The California Public Utilities Commission (CPUC) approved new TOU rates for San Diego Gas & Electric Company and moved the start of the peak period to 4 pm (four hours later than it was prior to the change). The Solar Energy Industries Association believes the new peak rates are too late in the day.

In October 2017, CPUC extended the grandfathering period for many distributed PV systems to the old rates and eliminated completion deadlines for "qualifying PV systems." Grandfathered rates will last five years for residential customers and 10 years for other customers. However by 2021, grandfathered rates for all NEM 1.0 and NEM 2.0 were extended to 20 years from the date of activation.

In December 2022, CPUC decided to discontinue new approvals of NEM 2.0 on April 13 2023, replacing it with NEM 3.0 that only offers wholesale credits for their excess energy. NEM 2.0 and NEM 1.0 customers will continue enjoying their benefits for 20 years from activation.

=== Florida ===
In early 2016, lawmakers in Florida, with encouragement from both houses, voted to put Amendment 4 on the ballot. In a state that is presently faced with various renewable energy issues, the idea of terminating personal property taxes on solar panels was widely supported. One of the sponsors of the bill backing Amendment 4, state Senator Jeff Brandes (R), said that the decision will aid in the development of renewable and solar energy statewide and lead to the creation of thousands of job opportunities.

On August 30, 2016, a proposition that will dispose of property taxes on both commercial and industrial solar panels was approved by Florida voters. The initiative to revitalize renewable energy efforts garnered overwhelming bipartisan support. According to Florida Politics, on August 30, 2016, Amendment 4 accumulated almost 75 percent of the votes cast, surpassing the 60 percent minimum required. The ongoing debate regarding solar energy remains a major issue, with utility-supported policies expected to face scrutiny and resistance.

=== Guam ===
Net metering was established in Guam in 2004, with 1,700 customers as of September 2018. Net metering will be reduced over a five-year period from 2019 to compensate customer-generators for avoided cost instead.

=== Hawaii ===
Due to the effect of electrical back feed which happened when the utility grid flooded with solar electricity. The Hawaii Public Utilities Commission eliminated retail net metering in 2015. When it did so, it replaced net metering with a "Customer Grid Supply" (CGS) and a "Customer Self Supply" (CSS) option. Since the elimination of net metering in 2015, Hawaii regulators have capped the number of solar customers who can send their excess energy back into the grid. Those customers are in the CGS program. Other customers in the CSS option use residential energy storage instead of sending their energy back into the grid. Beginning October 2018, The Hawaii Public Utilities Commission Approved a program Called NEM Plus which allows existing NEM customers to install additional Solar PV provided that the additional capacity does NOT export more power back to grid than was approved on the original NEM contract. This requires the use of curtailment controls and will allow the customer to integrate batteries to store the surplus capacity.

=== Idaho ===
Approximately 1,400 people in Idaho are enrolled in net metering. Most of these customers use of rooftop solar systems. Idaho Power says that the current net metering system was not created to account for homeowners who installed their own solar panels, and as such, traditional power customers are "being forced to make up any budget shortfalls."
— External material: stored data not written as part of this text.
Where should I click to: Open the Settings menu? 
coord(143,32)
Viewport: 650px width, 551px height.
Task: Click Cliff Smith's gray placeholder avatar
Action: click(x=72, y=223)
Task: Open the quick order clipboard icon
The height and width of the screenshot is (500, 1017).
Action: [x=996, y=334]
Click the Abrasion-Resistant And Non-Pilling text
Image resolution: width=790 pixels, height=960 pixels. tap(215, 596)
In 2017 Idaho Power requested to create a new class of customers starting January 1, 2018. By doing so, Idaho Power could introduce possible rate hikes for that new class of customers, more than what they currently pay to access the state's power grid and buy electricity when their own solar panels are not producing electricity. The Idaho Public Utilities Commission said that it will hold a hearing in March 2018 before coming to a decision on Idaho Power's request.

=== Indiana ===
In Indiana, solar energy makes up less than one percent of the state's energy consumption. In Indianapolis, for example, Indianapolis Power & Light has roughly 100 solar customers.
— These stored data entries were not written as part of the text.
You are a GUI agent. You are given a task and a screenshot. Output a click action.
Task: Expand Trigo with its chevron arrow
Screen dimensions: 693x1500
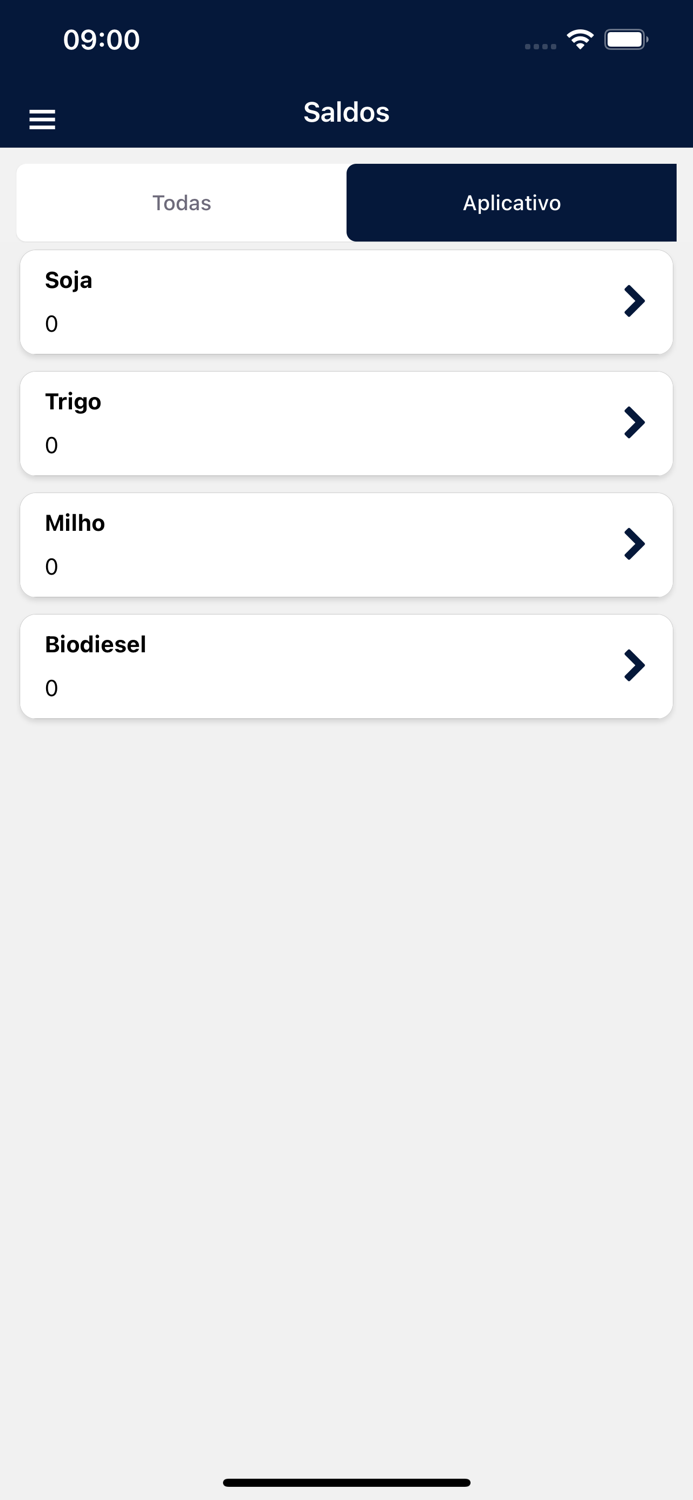coord(634,422)
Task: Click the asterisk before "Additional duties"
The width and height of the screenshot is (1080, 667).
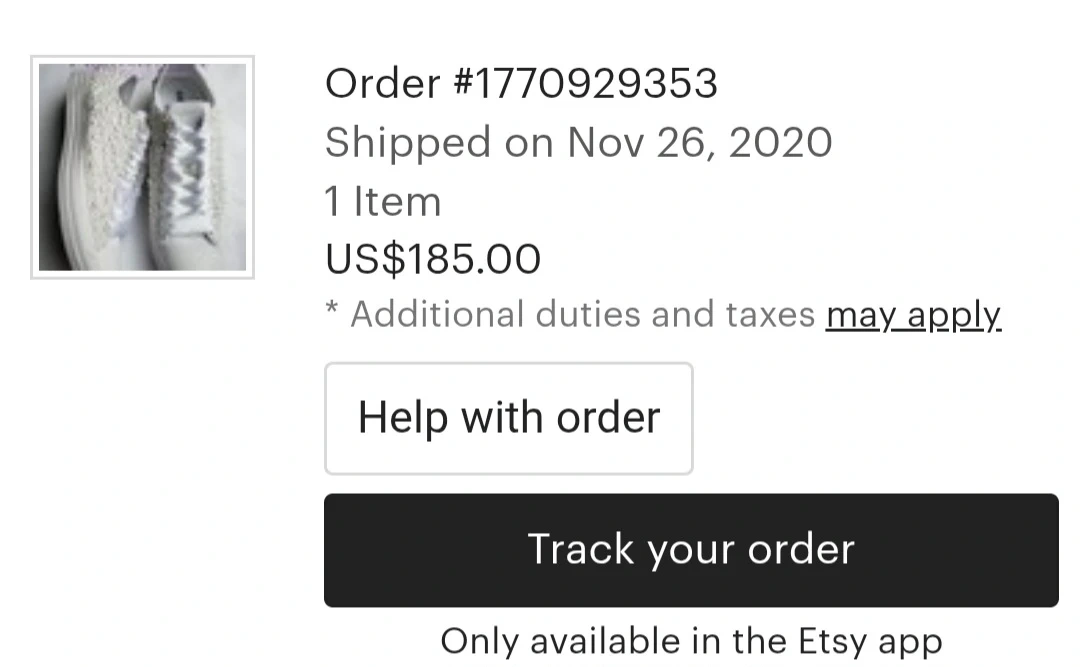Action: click(332, 312)
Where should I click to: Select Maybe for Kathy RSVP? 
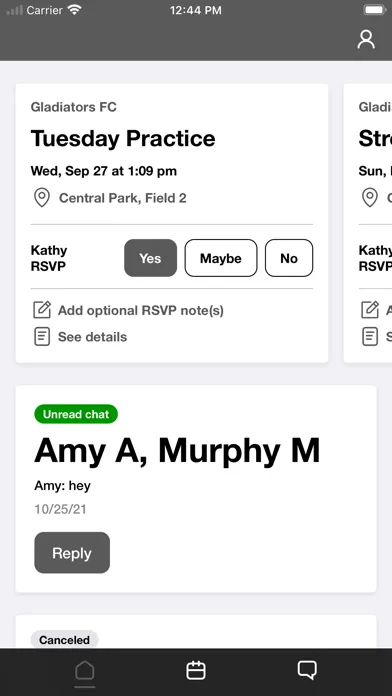click(x=221, y=258)
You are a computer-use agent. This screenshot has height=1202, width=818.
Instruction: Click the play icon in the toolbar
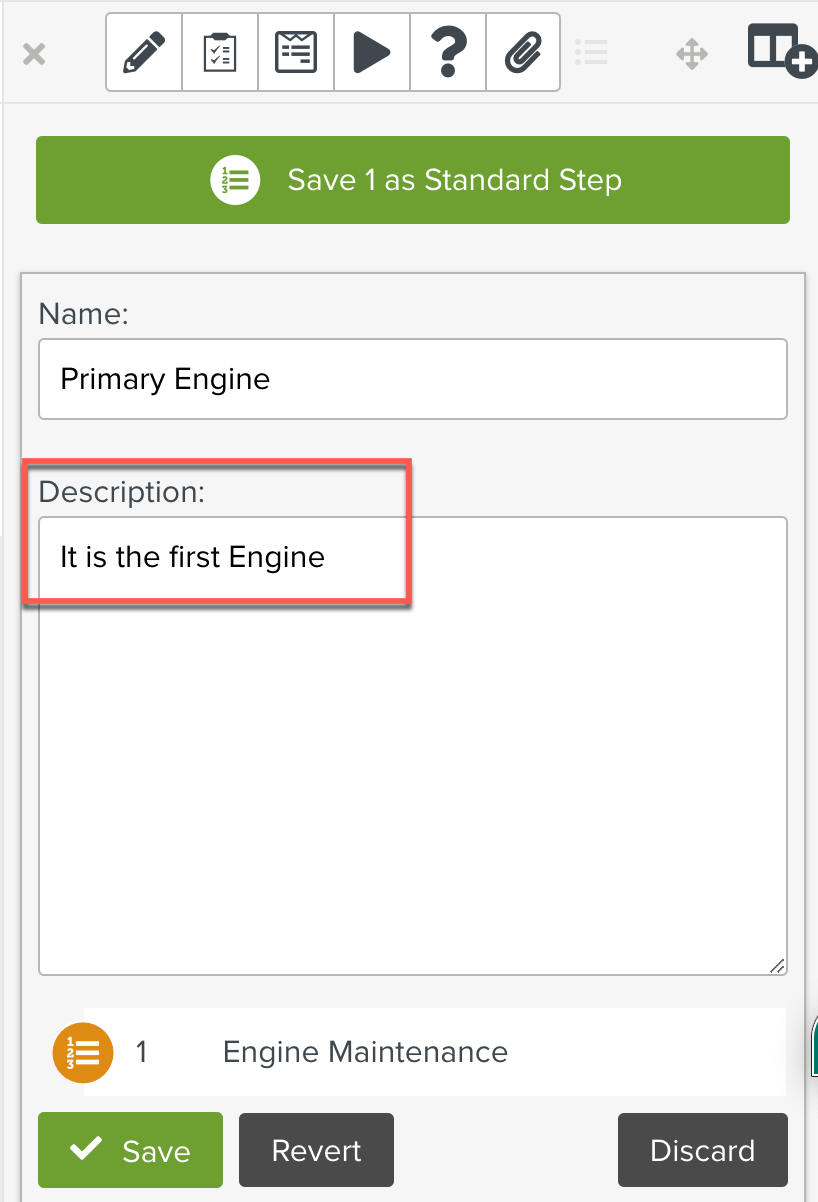coord(371,52)
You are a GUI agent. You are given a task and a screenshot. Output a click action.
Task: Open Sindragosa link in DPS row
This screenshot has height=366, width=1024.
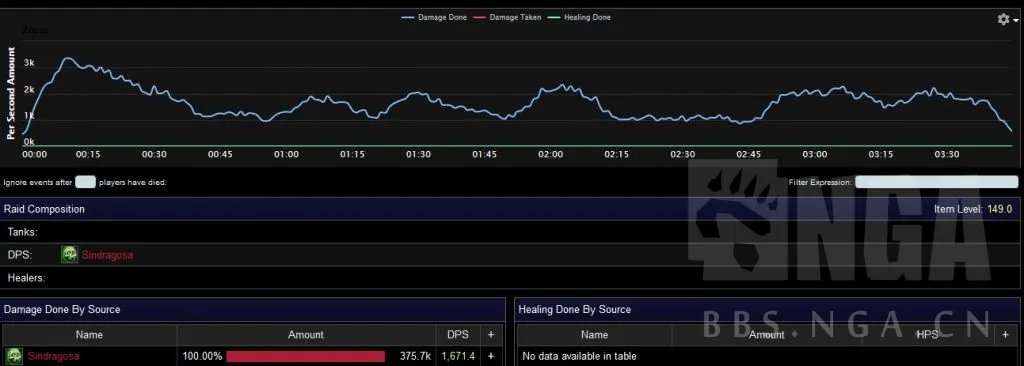click(107, 255)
In February 2017, the state Senate approved by a vote of 39-9 Senate Bill 309 which would roll back net metering in Indiana. The bill "would ultimately reduce the rate paid to net metering customers from the retail rate to the utility's marginal cost, plus 25%." People who already use solar power with net metering would be grandfathered for ten years at the current rate. The Sierra Club's "Beyond Coal" campaign ran a radio ad campaign to oppose the bill.

In April 2017, the state House passed their own version of the bill.

As of 2018, a new net metering law is "limiting net metering benefits, but anyone with solar panels installed before January 1, 2018, was able to secure the credit for 30 years. After this date, the credit will be secure for 15 years."

As of January 2018, dozens of homeowner associations across central Indiana put up barriers to residential solar installations, according to the Indianapolis Star. "With hundreds of Homeowners Associations across just Central Indiana, a review suggests that as many as half don't allow panels at all while the others have weak or limiting language that leaves architectural review committees to make decisions devoid of objective criteria."

=== Kansas ===
Kansas Corporation Commission approved demand charges for solar net metering customers of Kansas City Power & Light and Westar Energy fall of 2018. Early 2019 the Clean Energy Business Council (CEBC) introduced SB 124 to remove the punitive charges on solar customers. March 2019 - Evergy (Westar & KCP&L) agreed to file a new tariff with the KCC grandfathering Westar customers who installed solar prior to January 10, 2018, and KCP&L customers who installed prior to 12/20/18, into the old rate thereby eliminating their demand charges. To make further progress, the agreement included a commitment by Evergy to collaborate with the CEBC to find reasonable solutions that allow the solar industry to grow. May 17, 2019 - Westar's tariff to grandfather existing customers was filed. The two utilities together provide about one-third of electricity to Kansas. Commercial and industrial customers of the utilities would not be affected by the demand fees.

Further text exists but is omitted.